[ 
https://issues.apache.org/jira/browse/HDDS-5703?page=com.atlassian.jira.plugin.system.issuetabpanels:all-tabpanel
 ]

Mark Gui updated HDDS-5703:
---------------------------
    Description: 
When we use the SCM benchmark tool 
(https://issues.apache.org/jira/browse/HDDS-5702) to test SCM throughput for 
AllocateContainer, we found a dramatic degradation in the throughput when one 
scm peer(follower) is down.

Here is some statistics.

cmd:
{code:java}
./bin/ozone freon stb                \
    --benchmark AllocateContainers   \
    --scmHost 9.44.15.145            \
    --num-containers 500000          \
    --num-datanodes 50               \
    --num-threads 50{code}
Normal Case:
{code:java}
***************************************
Total allocated containers: 500000
Total failed containers: 0
Execution Time: 02:36:50,151
Throughput: 53.000000 (ops)
***************************************
{code}
One scm follower down:
{code:java}
***************************************
Total allocated containers: 50000
Total failed containers: 0
Execution Time: 02:22:00,245
Throughput: 5.000000 (ops)
***************************************
{code}
The overall throughput drops to 1/10 of the original.

 

We have a dig into this problem.

There are 2 flame graphs captured by an open source tool (arthas) before and 
after the scm follower down in the attachments

[^20210830-183345.svg]

[^20210830-184833.svg].

We could see that the GrpcLogAppender related to the down scm follower is 
consuming the most cpu busy reading segment files from the disk.

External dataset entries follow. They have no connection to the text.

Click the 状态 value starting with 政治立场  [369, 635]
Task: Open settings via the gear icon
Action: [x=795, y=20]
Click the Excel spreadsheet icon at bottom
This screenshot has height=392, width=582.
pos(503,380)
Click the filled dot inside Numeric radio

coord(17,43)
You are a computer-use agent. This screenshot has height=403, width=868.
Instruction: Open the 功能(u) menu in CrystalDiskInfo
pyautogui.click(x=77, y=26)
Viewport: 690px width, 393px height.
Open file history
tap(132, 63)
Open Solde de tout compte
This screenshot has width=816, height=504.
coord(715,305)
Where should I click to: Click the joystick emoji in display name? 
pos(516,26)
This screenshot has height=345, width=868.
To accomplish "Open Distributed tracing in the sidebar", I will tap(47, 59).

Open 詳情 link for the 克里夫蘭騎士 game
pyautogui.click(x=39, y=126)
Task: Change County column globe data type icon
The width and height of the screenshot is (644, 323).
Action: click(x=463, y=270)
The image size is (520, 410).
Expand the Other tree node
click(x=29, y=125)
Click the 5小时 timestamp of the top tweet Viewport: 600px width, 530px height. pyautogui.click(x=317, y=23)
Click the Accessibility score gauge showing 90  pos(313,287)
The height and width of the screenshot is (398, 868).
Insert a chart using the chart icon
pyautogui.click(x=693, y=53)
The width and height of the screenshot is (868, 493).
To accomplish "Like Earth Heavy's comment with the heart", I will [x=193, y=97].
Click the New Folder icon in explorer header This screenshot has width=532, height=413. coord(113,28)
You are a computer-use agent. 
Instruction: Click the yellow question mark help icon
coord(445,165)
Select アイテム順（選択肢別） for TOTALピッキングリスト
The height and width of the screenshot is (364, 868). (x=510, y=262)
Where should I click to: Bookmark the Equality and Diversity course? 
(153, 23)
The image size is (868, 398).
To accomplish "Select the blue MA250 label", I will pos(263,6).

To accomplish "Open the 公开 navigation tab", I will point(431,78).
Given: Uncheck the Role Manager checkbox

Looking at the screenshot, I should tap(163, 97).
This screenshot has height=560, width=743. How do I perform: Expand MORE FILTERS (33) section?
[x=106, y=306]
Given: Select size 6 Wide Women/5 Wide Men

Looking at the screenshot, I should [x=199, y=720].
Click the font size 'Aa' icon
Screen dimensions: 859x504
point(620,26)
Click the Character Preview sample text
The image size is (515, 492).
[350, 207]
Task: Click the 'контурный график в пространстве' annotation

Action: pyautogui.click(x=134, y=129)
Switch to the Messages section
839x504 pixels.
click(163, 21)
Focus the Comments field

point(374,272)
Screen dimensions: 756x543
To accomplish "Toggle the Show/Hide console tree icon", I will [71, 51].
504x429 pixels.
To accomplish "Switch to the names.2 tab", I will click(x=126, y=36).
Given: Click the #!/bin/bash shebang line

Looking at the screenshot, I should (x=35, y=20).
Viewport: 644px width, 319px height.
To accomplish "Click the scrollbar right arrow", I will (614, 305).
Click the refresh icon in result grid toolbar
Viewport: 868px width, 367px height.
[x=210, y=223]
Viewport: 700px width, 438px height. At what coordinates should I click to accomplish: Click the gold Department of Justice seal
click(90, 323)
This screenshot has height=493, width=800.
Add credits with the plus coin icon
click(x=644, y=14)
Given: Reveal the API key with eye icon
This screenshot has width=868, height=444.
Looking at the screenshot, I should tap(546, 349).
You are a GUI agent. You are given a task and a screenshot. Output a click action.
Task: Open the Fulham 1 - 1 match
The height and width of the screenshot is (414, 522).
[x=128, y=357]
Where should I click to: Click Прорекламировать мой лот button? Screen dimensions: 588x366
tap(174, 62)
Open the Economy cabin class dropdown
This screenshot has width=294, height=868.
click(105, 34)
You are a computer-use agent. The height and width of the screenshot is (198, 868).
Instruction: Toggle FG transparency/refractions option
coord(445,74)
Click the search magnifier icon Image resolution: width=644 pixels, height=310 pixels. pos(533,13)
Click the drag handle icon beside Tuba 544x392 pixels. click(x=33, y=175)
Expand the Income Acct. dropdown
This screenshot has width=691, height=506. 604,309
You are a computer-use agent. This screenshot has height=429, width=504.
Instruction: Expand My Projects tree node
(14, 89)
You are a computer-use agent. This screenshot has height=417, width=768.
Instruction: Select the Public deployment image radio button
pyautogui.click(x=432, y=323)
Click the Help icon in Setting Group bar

At the same time we could see that the metrics 
`ratis_log_worker_cacheMissCount` and `ratis_grpc_log_appender_num_retries` are 
increasing.

So a down scm follower leads to segmented raft log cache misses, so 
GrpcLogAppender got to load cache from the disk again.

But actually we are reading disk files with an intrinsic lock held:
{code:java}
// GrpcLogAppender.java
private void appendLog(boolean excludeLogEntries) throws IOException {
  final AppendEntriesRequestProto pending;
  final AppendEntriesRequest request;
  final StreamObserver<AppendEntriesRequestProto> s;
  synchronized (this) {                                                         
    <-- will block others
    // prepare and enqueue the append request. note changes on follower's
    // nextIndex and ops on pendingRequests should always be associated
    // together and protected by the lock
    pending = newAppendEntriesRequest(callId++, excludeLogEntries);             
    <-- segment file read inside
    if (pending == null) {
      return;
    }
    request = new AppendEntriesRequest(pending, getFollowerId(), 
grpcServerMetrics);
    pendingRequests.put(request);
    increaseNextIndex(pending);
    if (appendLogRequestObserver == null) {
      appendLogRequestObserver = getClient().appendEntries(new 
AppendLogResponseHandler());
    }
    s = appendLogRequestObserver;
  }

  if (isRunning()) {
    sendRequest(request, pending, s);
  }
}

{code}
Unluckily, when RaftServer submit a client request, it will notify the 
GrpcLogAppender under the same lock:
{code:java}
// LogAppender.java
default void notifyLogAppender() {
  synchronized (this) {                            <-- blocked by others
    notify();
  }
}{code}
So the disk file reading operation blocks the client request submission.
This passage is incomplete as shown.